Estaba
harto de visitar psicólogos, psiquiatras, pronosticadores de sueños, religiosos
y otro montón de especialistas en los sueños y la mente del humano. Por
compasión ya no quería soñarla. Me decían que al acostarme no pensara en ella,
pero yo más que todos sabía muy bien que no la pensaba, ni la imaginaba. A
pesar de todo, allí aparecía ella cada cierto tiempo, como si viviera acurrucada
entre los pliegues de mi almohada o como si mi sábana fuera el recuerdo de ella,
como si eso me cobijara cada noche.
Era ciento por ciento factible que cada
noche que la soñaba, al día siguiente, puntual a un encuentro fortuito me encontraría
con ella, siempre de frente. Ya no quería soñarla, me sentía miserable
verla sonreír en un sueño, tan alegre y rebosando de inocencia, y en la realidad del día ver esa misma sonrisa
desvanecerse al hacer contacto con mis ojos, al tropezarnos por las calles,
siendo tanto ella como yo la piedra y al mismo tiempo el caminante. Ninguno de
los especialistas pudo ayudarme a suprimir aquel sueño de la mente. no tanto porque fuera un mal sueño, en realidad la pesadilla tenia lugar a plena luz de dia y totalmente despierto. Salí del último
consultorio masticando entre los dientes la frase ¡Ya no la quiero soñar! ¡Ya
no la quiero soñar Dios mío!

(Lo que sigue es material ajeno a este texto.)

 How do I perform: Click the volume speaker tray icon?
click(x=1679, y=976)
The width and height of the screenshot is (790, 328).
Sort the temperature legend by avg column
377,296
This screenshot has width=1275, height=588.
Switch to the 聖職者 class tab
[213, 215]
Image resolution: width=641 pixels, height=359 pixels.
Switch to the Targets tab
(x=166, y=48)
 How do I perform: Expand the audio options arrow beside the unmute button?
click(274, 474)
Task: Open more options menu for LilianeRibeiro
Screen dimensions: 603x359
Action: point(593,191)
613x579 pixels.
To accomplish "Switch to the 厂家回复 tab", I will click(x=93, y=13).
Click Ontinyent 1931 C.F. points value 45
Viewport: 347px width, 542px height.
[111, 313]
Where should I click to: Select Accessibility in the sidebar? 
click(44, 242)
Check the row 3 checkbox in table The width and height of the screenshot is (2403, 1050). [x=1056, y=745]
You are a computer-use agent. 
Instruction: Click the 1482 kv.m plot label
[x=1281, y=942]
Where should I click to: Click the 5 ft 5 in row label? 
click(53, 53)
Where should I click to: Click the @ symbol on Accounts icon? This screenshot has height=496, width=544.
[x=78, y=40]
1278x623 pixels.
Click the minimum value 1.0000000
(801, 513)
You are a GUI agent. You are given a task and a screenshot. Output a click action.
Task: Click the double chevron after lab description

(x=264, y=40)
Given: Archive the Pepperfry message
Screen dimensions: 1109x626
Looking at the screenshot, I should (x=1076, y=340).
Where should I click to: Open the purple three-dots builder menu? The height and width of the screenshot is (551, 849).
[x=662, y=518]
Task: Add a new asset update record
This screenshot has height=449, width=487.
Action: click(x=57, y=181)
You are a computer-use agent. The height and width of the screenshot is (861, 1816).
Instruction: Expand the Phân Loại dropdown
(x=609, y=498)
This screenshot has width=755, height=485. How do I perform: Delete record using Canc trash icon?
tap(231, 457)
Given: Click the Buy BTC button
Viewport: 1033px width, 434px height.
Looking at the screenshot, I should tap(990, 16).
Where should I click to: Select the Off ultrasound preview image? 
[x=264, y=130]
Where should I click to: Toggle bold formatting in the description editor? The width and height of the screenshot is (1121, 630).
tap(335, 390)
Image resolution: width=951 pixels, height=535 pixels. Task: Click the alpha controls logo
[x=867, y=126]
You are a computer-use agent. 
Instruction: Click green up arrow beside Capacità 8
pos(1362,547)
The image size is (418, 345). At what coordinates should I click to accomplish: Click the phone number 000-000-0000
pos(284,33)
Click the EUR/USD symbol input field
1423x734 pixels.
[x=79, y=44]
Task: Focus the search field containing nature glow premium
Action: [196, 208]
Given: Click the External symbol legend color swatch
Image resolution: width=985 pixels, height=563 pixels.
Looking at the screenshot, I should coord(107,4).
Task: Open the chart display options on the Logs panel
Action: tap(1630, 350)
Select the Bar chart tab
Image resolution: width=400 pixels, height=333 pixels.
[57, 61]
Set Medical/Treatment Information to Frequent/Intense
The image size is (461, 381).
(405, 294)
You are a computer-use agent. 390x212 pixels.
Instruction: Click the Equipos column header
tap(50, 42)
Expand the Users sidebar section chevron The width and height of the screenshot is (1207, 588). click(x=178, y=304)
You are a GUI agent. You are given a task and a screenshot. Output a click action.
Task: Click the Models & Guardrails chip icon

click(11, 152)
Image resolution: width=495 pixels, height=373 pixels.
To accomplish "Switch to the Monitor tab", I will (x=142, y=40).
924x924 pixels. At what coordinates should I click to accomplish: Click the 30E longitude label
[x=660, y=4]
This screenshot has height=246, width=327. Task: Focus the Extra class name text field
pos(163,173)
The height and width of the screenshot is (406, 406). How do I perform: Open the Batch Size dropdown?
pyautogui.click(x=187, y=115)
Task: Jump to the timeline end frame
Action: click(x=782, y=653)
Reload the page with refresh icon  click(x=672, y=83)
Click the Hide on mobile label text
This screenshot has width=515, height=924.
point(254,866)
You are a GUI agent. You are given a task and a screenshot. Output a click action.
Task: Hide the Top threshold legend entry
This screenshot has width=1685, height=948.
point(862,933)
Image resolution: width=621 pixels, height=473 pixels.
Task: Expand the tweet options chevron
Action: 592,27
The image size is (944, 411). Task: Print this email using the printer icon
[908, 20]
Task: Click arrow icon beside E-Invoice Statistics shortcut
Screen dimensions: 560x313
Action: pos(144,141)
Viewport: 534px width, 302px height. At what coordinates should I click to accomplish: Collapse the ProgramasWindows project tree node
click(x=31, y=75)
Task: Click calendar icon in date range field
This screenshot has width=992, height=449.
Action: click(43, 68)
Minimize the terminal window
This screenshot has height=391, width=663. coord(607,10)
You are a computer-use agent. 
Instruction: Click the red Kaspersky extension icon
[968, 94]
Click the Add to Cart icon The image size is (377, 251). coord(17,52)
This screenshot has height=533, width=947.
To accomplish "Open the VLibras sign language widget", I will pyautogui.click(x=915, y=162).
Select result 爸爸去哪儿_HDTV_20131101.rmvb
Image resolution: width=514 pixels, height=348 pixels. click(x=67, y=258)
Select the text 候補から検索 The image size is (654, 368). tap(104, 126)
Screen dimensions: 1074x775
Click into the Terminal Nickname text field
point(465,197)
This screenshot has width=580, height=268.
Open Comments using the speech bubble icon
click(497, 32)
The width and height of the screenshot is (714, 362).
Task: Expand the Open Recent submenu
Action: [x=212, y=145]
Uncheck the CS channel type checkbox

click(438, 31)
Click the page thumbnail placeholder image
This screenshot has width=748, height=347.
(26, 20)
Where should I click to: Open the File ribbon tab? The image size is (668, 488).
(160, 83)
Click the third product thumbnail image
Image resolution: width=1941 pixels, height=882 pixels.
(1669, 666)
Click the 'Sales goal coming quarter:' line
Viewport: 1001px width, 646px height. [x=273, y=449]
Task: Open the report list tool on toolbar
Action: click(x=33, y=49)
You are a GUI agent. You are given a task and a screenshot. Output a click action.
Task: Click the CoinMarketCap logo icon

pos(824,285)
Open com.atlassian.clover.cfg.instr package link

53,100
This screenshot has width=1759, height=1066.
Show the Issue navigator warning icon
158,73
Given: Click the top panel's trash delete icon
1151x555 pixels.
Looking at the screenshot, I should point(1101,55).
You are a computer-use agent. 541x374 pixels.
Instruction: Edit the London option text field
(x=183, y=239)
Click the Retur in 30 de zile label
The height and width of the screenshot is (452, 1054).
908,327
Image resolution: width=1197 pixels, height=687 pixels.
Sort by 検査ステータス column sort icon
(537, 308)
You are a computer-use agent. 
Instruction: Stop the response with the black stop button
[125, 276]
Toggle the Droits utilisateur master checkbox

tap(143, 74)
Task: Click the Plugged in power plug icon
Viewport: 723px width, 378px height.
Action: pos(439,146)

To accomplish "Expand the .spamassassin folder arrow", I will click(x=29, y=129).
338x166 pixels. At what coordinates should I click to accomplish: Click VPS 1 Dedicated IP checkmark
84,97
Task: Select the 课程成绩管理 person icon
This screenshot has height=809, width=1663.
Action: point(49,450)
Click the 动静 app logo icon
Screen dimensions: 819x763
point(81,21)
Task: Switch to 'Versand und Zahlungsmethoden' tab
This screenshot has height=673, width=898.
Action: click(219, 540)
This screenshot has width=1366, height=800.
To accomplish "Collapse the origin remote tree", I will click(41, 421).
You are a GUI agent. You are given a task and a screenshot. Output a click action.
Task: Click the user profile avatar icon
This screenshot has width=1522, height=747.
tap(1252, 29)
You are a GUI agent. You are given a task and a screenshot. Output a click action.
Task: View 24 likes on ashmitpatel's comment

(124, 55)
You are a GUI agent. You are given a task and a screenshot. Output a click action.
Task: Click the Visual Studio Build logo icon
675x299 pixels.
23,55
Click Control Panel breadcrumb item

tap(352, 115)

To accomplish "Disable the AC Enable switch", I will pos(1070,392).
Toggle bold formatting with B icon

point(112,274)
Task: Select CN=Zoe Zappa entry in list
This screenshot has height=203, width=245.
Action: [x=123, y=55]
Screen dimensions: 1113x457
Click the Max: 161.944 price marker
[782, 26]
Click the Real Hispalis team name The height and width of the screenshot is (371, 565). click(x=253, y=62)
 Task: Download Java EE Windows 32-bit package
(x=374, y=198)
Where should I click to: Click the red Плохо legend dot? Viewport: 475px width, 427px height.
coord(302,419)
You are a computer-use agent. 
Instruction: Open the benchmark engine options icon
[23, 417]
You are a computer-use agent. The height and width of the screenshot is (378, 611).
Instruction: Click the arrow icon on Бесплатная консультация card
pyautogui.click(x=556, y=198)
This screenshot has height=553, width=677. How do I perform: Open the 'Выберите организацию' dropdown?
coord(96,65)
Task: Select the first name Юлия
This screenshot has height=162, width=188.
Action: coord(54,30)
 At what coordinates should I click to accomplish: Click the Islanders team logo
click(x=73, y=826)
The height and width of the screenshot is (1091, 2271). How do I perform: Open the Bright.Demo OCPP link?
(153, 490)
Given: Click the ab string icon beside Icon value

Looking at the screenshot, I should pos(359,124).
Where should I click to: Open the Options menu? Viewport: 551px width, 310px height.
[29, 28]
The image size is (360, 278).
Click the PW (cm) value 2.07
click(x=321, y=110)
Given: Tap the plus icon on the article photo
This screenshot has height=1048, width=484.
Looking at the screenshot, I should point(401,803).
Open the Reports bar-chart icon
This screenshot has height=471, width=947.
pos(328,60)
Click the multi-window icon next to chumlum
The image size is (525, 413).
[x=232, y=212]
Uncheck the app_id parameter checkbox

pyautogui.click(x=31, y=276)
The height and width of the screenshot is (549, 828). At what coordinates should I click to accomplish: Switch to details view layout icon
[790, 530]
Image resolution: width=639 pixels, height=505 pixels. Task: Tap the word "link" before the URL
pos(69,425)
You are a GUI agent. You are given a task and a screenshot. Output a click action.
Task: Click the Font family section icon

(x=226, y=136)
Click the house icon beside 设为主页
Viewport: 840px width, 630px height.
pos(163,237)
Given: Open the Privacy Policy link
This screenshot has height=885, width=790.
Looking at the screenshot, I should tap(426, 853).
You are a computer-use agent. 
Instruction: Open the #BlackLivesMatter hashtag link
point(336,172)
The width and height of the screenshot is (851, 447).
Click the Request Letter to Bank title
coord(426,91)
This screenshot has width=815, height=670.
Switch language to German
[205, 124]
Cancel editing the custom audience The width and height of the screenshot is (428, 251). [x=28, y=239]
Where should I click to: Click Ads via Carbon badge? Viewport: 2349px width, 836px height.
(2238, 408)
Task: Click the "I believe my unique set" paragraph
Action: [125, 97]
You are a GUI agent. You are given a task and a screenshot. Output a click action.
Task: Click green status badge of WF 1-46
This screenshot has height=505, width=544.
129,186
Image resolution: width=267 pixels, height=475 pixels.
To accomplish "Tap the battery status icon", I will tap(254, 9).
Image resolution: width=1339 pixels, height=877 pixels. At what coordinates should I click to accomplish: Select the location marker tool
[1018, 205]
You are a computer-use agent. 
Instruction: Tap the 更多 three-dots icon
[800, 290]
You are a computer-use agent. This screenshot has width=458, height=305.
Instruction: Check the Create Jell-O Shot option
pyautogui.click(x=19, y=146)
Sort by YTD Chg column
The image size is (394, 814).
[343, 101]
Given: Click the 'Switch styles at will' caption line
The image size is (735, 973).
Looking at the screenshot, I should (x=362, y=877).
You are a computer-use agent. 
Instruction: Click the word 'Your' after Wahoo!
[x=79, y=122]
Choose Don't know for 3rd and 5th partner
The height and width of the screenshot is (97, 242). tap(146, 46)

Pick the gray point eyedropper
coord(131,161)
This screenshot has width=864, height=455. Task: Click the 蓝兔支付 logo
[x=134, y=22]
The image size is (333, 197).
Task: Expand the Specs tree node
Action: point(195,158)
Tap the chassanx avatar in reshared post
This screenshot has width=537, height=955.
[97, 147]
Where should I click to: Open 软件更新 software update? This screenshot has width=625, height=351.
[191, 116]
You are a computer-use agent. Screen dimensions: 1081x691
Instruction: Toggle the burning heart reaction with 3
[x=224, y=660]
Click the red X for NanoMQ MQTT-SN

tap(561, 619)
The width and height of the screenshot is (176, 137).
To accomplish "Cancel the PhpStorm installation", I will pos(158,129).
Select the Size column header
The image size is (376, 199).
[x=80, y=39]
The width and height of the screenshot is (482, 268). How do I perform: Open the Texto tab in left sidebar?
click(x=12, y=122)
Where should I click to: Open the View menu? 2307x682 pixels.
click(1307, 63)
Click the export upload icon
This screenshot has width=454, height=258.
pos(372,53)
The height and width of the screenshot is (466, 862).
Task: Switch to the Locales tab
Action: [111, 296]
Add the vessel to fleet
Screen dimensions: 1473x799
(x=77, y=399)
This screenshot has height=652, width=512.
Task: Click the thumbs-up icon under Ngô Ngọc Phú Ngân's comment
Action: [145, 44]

Bajé el último paso de los escalones, el que me
puso en la calle, cerré los ojos sin pensar nada y dejé salir un suspiro, fue
entonces que de mi lado derecho proveniente del suelo salió una voz, era un
mendigo pidiendo limosna, me dijo:
-¿Quieres
un consejo?- qué más da, pensé entre mí.
Así que me acerqué y lo escuche. Fue un precario consejo, efímero y tan breve
que me pareció absurdo, pero fue lo que me ayudó.
-Si ya no quieres soñarla –dijo- ¡Simplemente despierta!